One incident involved an informal mortgage pre-approval. As I watched the lender key in my assets using advanced calculators available on the Internet, he eventually turned up numbers that seemed off. He went through the list, and we discussed my mortgage options but then read off payments that were too manageable under the terms we had selected. Had I accepted his initial offering, my mortgage payments would have been considerably lower than an apartment. After pressing him further, it turns out he was sharing rates that would have included additional fees on top of my monthly mortgage and home insurance payments.

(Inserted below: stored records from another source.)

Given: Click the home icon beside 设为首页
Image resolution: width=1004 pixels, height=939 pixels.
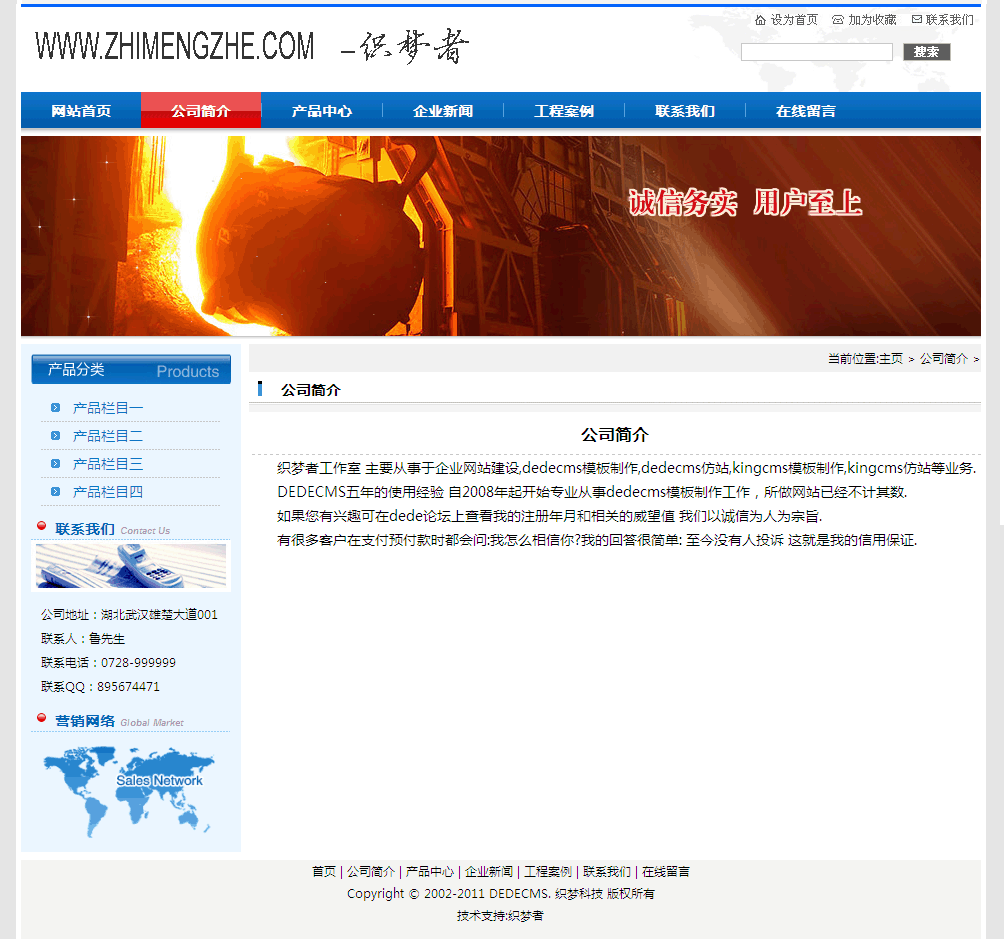Looking at the screenshot, I should (760, 20).
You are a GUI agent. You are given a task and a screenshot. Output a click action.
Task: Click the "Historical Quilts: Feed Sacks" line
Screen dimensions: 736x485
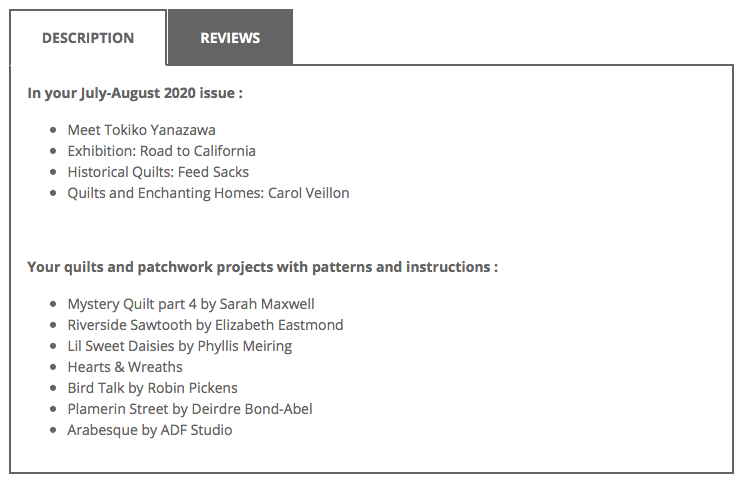click(x=158, y=172)
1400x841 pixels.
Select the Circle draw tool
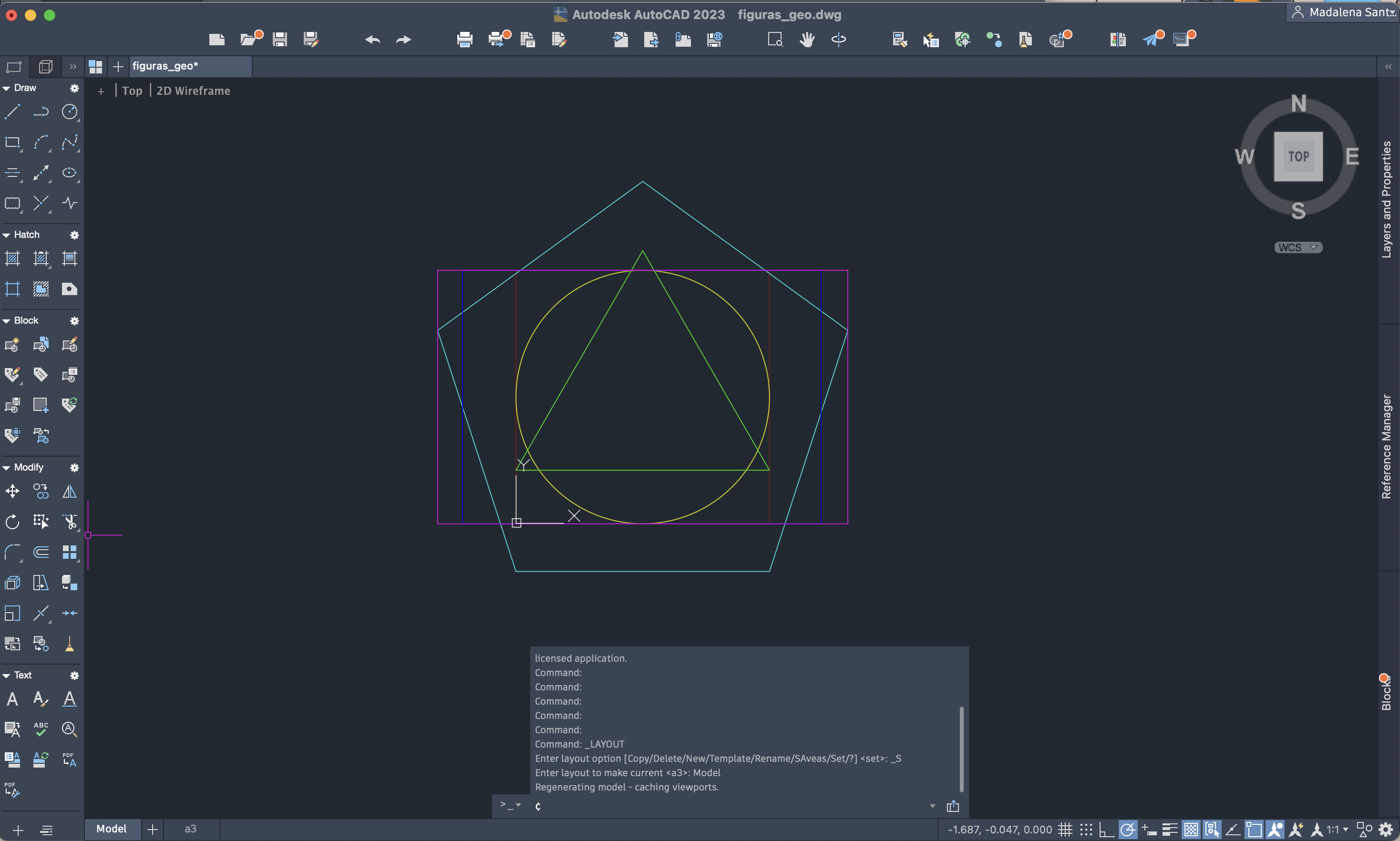click(x=69, y=112)
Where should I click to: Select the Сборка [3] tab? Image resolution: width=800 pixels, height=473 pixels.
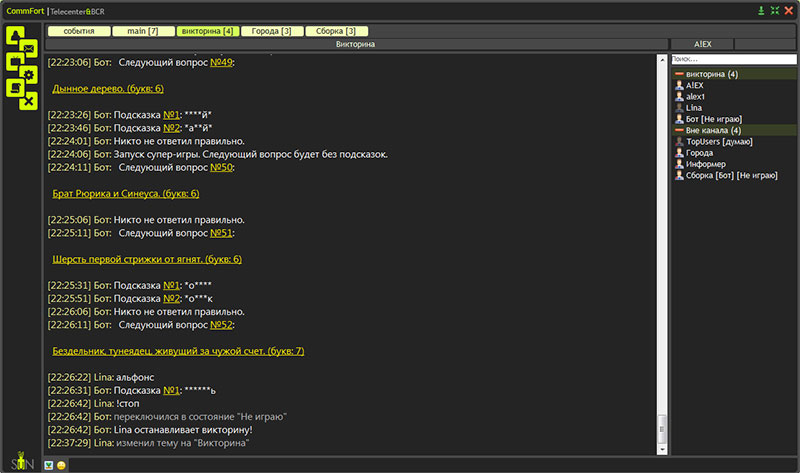pos(336,31)
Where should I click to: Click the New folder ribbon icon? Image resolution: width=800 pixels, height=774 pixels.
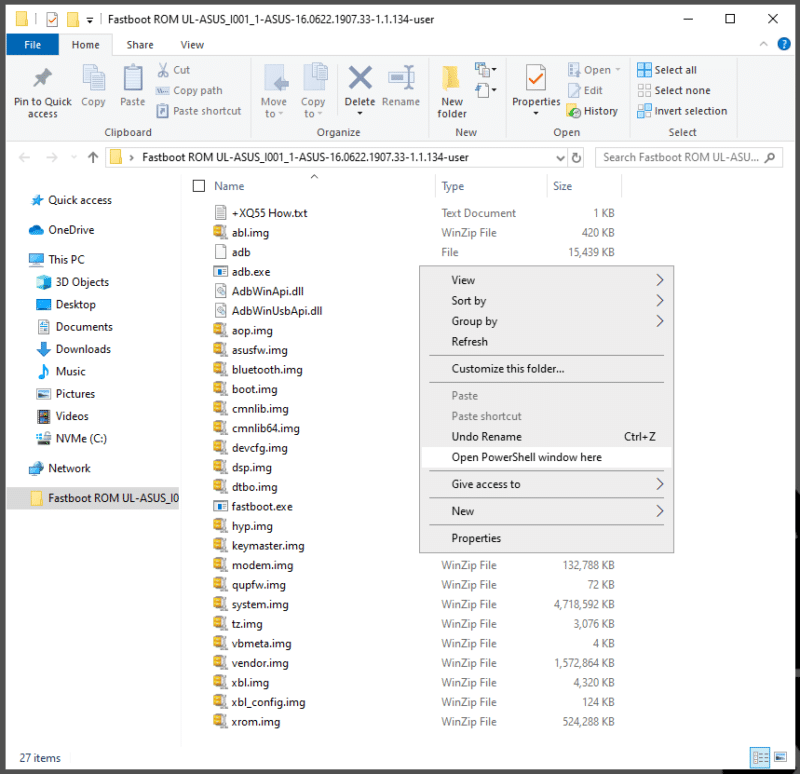[452, 78]
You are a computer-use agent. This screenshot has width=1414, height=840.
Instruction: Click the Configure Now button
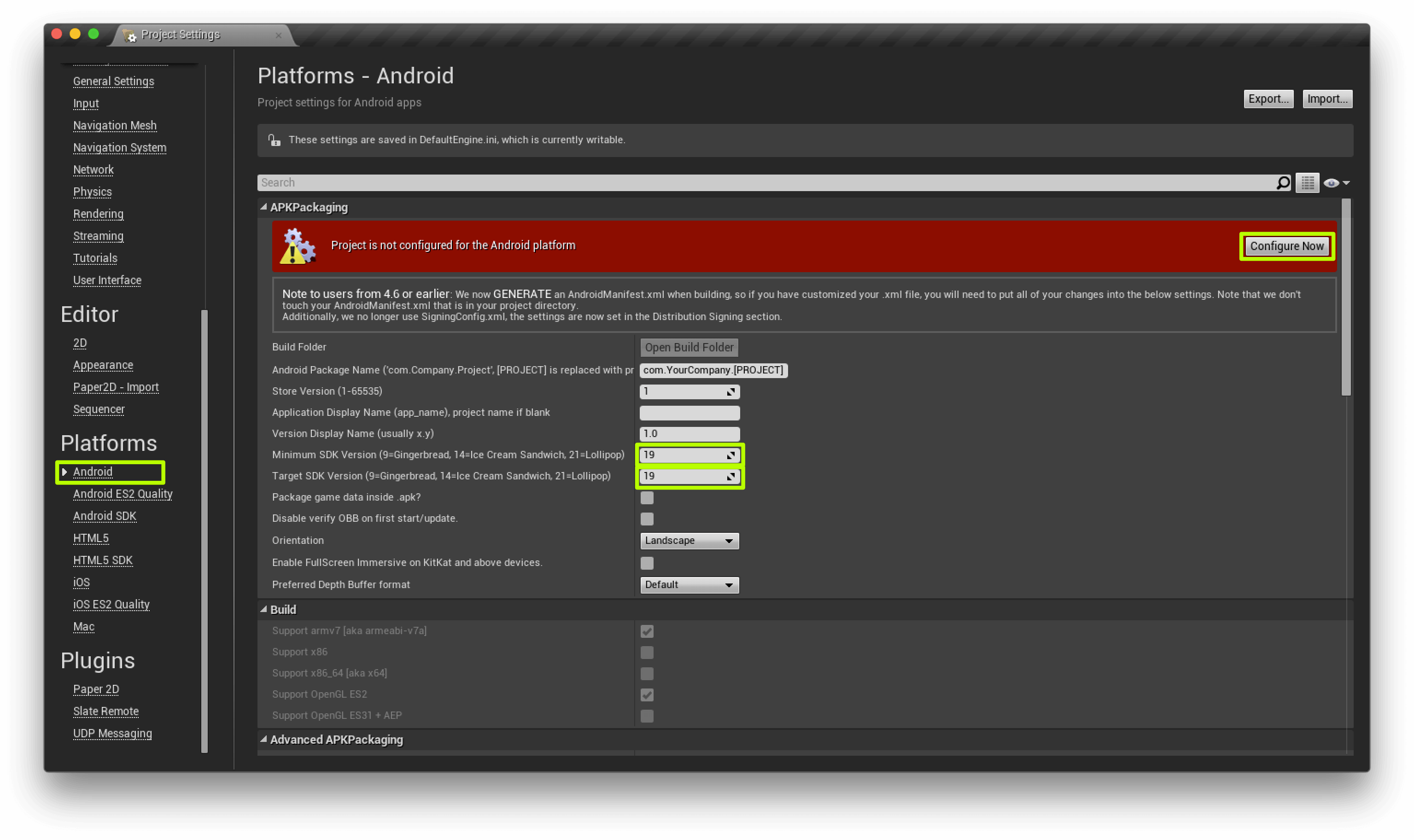coord(1286,245)
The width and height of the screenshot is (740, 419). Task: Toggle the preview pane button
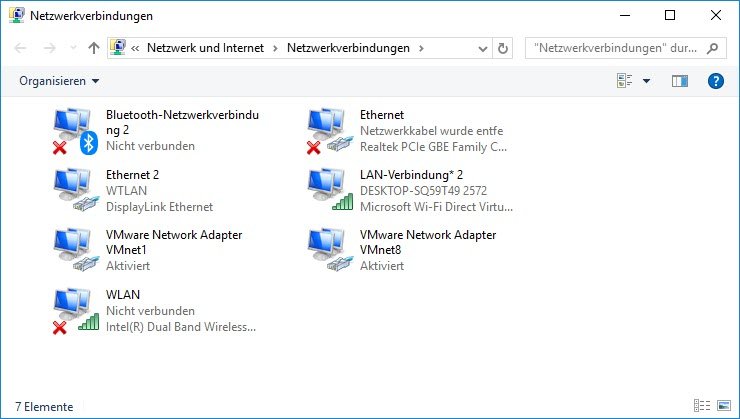[680, 81]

Financial data is supported by all sorts of calculations: ratios, historic prices, fancy reports. It's kind of romantic when you think about it. A laywoman who finds herself with extra cash on hand may feel secure enough to just jump in and invest, maybe relying on the wealth of information available. Maybe she's fortunate enough to meet an experienced financial advisor who promises her the impossible: high returns, the dream home, a comfortable retirement. Without knowing how to evaluate the intent and quality of the data presented, this hopeful investor winds up disappointed. Know those numbers that accompany portfolio activity? The fine print waives that performance. It's not guaranteed. This is common sense to many, but not all. Like the example of the woman who comes by extra cash and wants to invest. Or the high school student who wants to start preparing for her financial future early. What these hopefuls may not be aware of is that money is anchored to some sort of intention. If you're on the receiving side of it, it's the more you get the merrier. If you're on the giving side of it, it's the opportunity for security and a better lifestyle. Just because they see numbers that add up, they are blinded by the actual consequences. My monthly mortgage at five percent down payment seems pretty manageable at face value. But dig a little deeper and the additional insurance, interest rates, and other obligations, you realize it is not the reality.
How this is still allowed to happen after all the effort to protect consumers the past decade is odd. What it boils down to is the bottom line and a good marketing strategy. Just as any other goods sold in the general market, the goal is still to sell products, even financial ones, at the cost of the consumer while benefiting the seller.